-- Listed entries follows --

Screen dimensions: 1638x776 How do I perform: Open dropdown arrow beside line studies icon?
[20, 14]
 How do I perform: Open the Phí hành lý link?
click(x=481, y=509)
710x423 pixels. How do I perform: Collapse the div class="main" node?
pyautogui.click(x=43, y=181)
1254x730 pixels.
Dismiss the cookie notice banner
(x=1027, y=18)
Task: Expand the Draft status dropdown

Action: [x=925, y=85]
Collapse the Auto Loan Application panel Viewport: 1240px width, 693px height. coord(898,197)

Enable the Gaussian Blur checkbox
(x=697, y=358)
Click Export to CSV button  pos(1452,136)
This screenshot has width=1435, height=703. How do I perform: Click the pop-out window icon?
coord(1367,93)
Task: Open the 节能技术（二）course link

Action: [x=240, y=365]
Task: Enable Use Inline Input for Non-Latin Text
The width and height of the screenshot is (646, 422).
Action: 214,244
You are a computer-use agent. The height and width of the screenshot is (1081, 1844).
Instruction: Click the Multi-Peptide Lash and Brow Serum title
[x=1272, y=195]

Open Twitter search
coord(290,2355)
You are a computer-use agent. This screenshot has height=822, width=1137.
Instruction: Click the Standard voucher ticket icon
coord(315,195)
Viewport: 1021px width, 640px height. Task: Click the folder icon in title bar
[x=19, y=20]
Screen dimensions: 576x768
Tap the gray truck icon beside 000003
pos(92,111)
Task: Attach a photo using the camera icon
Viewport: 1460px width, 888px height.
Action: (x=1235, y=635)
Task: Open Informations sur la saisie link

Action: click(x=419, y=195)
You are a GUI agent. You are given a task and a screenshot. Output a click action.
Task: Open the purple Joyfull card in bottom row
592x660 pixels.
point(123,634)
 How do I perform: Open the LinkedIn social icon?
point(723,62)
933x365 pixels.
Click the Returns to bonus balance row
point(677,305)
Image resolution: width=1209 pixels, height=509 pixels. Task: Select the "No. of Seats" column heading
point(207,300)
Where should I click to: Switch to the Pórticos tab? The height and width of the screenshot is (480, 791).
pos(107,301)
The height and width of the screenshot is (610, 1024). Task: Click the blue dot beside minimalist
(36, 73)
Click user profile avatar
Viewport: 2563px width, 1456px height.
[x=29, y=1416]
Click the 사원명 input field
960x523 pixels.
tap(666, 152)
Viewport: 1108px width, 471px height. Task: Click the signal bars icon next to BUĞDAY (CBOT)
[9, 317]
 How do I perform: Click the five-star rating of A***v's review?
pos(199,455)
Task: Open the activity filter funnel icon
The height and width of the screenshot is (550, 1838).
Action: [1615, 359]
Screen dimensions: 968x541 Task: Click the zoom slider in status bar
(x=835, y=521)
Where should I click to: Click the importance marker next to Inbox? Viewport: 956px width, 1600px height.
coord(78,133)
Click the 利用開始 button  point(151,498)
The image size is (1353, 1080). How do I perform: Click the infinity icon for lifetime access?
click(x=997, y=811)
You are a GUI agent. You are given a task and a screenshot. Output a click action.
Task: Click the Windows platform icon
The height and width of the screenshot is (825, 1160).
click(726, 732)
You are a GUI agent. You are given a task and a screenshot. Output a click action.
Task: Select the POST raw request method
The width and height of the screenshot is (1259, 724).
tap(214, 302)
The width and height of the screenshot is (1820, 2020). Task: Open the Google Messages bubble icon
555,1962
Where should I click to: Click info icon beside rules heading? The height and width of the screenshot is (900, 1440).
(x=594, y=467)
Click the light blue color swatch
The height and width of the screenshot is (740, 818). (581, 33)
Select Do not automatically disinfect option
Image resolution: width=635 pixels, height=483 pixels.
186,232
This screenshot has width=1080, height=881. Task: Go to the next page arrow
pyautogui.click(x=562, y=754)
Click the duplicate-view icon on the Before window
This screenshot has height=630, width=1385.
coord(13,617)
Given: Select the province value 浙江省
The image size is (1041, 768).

-- Listed entries concluded --

Task
Set down nothing but the lines from the one with "Click the light blue color swatch" through the end of the records, keeping each line exactly as written and including both ends.

Exercise output
Click the light blue color swatch
The height and width of the screenshot is (740, 818). (581, 33)
Select Do not automatically disinfect option
Image resolution: width=635 pixels, height=483 pixels.
186,232
This screenshot has width=1080, height=881. Task: Go to the next page arrow
pyautogui.click(x=562, y=754)
Click the duplicate-view icon on the Before window
This screenshot has height=630, width=1385.
coord(13,617)
Given: Select the province value 浙江省
The image size is (1041, 768).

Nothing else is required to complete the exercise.